Nomad Requests Attackers To Return Funds for 20% Bounty
Nomad token bridge platform has requested attackers to return funds to classify them as whitehat and promises no further actions against them. Those who return funds will be rewarded with a 20% bounty.
The details were revealed in an on-chain message in a transaction. Nomad requests everyone to send all the tokens to ENS nomadexploit.eth with address 0x673477e1438a0e09Ba16e2C56F8A701C3317942c.
“We appreciate your effort, we will this action as a whitehat, and we won’t take any further actions against you requesting you to transfer all the tokens from your address to our below-mentioned ENS and get a bounty of 20%.”
Nomad also left contact emails [email protected] and [email protected] in the message in case anyone needs to discuss something.
Many users previously left on-chain messages claiming them to be a whitehat and plan to return the funds. Users are waiting for official communication from the Nomad team. Also, users request the Nomad team to announce a bounty.
A user said “I have not swapped any assets even after knowing that USDC can be frozen. Transferred USDC, FRAX, and CQT token from other addresses in order to consolidate.”
More than 41 addresses were recorded by PeckShieldAlert, which includes 7 MEV bots, Rari Capital Arbitrum exploiter, and 6 White hats. The addresses collected about $152 million, almost 80% of the Nomad exploit. Moreover, nearly 10% of these addresses with ENS names grabbed $6.1 million.
The Hack Could Have Been Prevented
The $200 million Nomad bridge exploit is an example of the risks of avoiding audit findings. Nomad team misunderstood the issue in the section QSP-19 Proving With An Empty Leaf of the audit report.
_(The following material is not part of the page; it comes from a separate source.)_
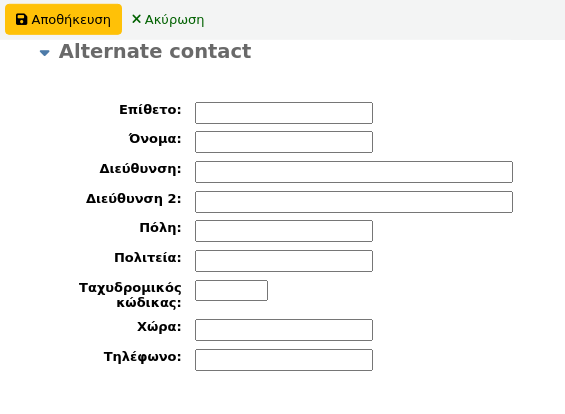565x414 pixels.
Task: Cancel editing via the Ακύρωση link
Action: coord(168,19)
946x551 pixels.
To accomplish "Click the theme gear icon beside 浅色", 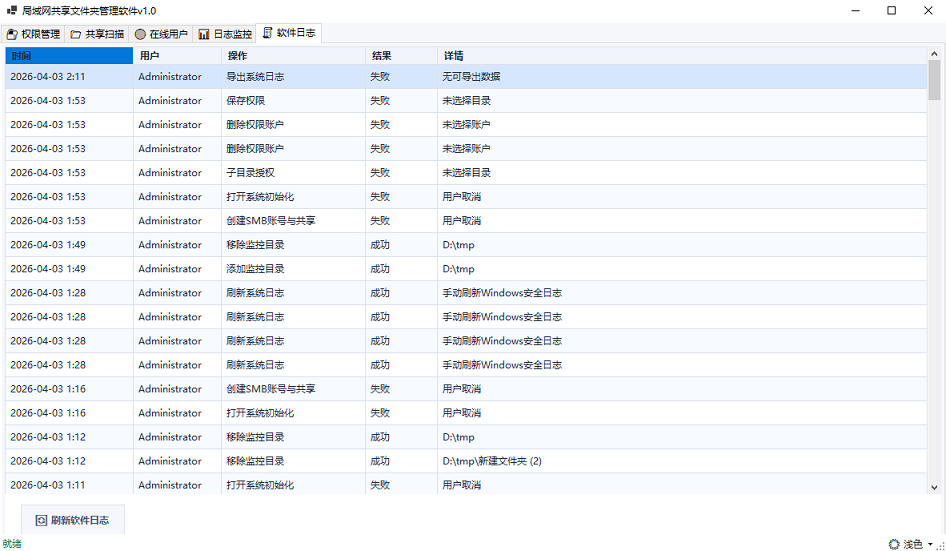I will 893,544.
According to a Reddit post, the audit team believed the issue is related to proving that empty bytes are included in the tree. “Empty bytes are the default nodes of a sparse Merkle tree. Therefore, anyone can call the function with an empty leaf and update the status to be proven.”
The attackers used the same way to hack the Nomad bridge. Attackers exploited the process function 0x000000 as proof of the transaction. Users copied the first hacker’s transaction and change the address, making it the first decentralized exploit. Three address has over $90 million from the exploit, as per a Dune analytics dashboard.